Ashtabula Horror - Train Wreck Disaster
Ashtabula, Ohio
"The Ashtabula Horror" so traumatized this city that three memorials commemorate it: a plaque near the crash scene, an obelisk in the cemetery, and an audio memorial outside of the hospital.
It happened on December 29, 1876, when the Ashtabula Creek Bridge collapsed into a 70-foot-deep gorge.
In a blizzard.
With a train on top of it.
Ninety-two of its 159 passengers and crew were killed. As if the crash weren't bad enough, the passenger cars' stoves caught fire and incinerated many of the survivors.
Then robbers invaded the flaming wreck and murdered several more.
This disaster was so bad that it reportedly killed railroad magnate Cornelius Vanderbilt from shock. The bridge designer later committed suicide. The railroad's chief engineer was murdered and it was made to look like a suicide.
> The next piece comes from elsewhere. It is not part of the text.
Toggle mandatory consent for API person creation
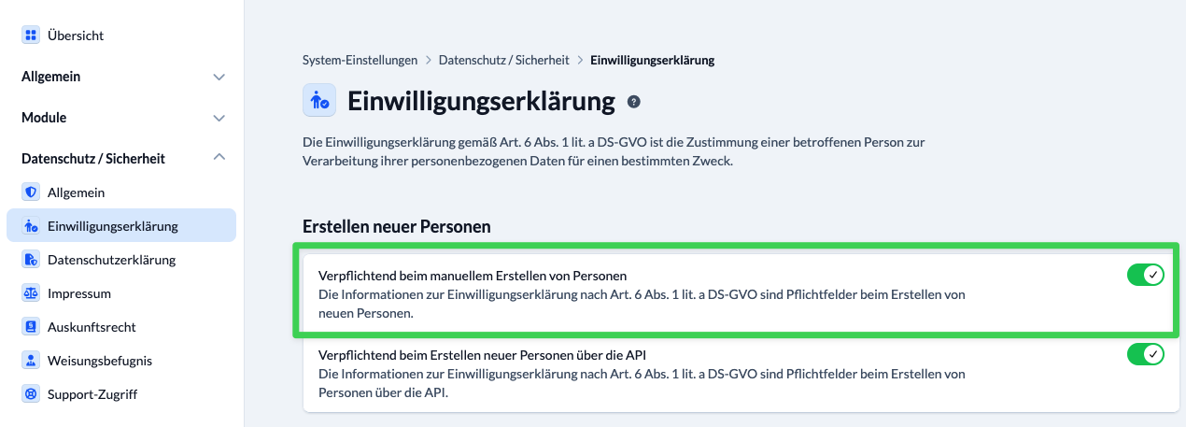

Ashtabula became a shunned town, its growth stunted, with homeowners and businesses bypassing it in favor of Cleveland.
Overall, not much to commemorate, but Ashtabula makes the best of what it has.
The train wreck historical marker used to be down by the railroad tracks, just west of the crash scene, but it's been moved north to the grounds of the Ashtabula County Medical Center. It notes that The Ashtabula Horror "is listed as one of the world's ten worst technology disasters in the past 375 years."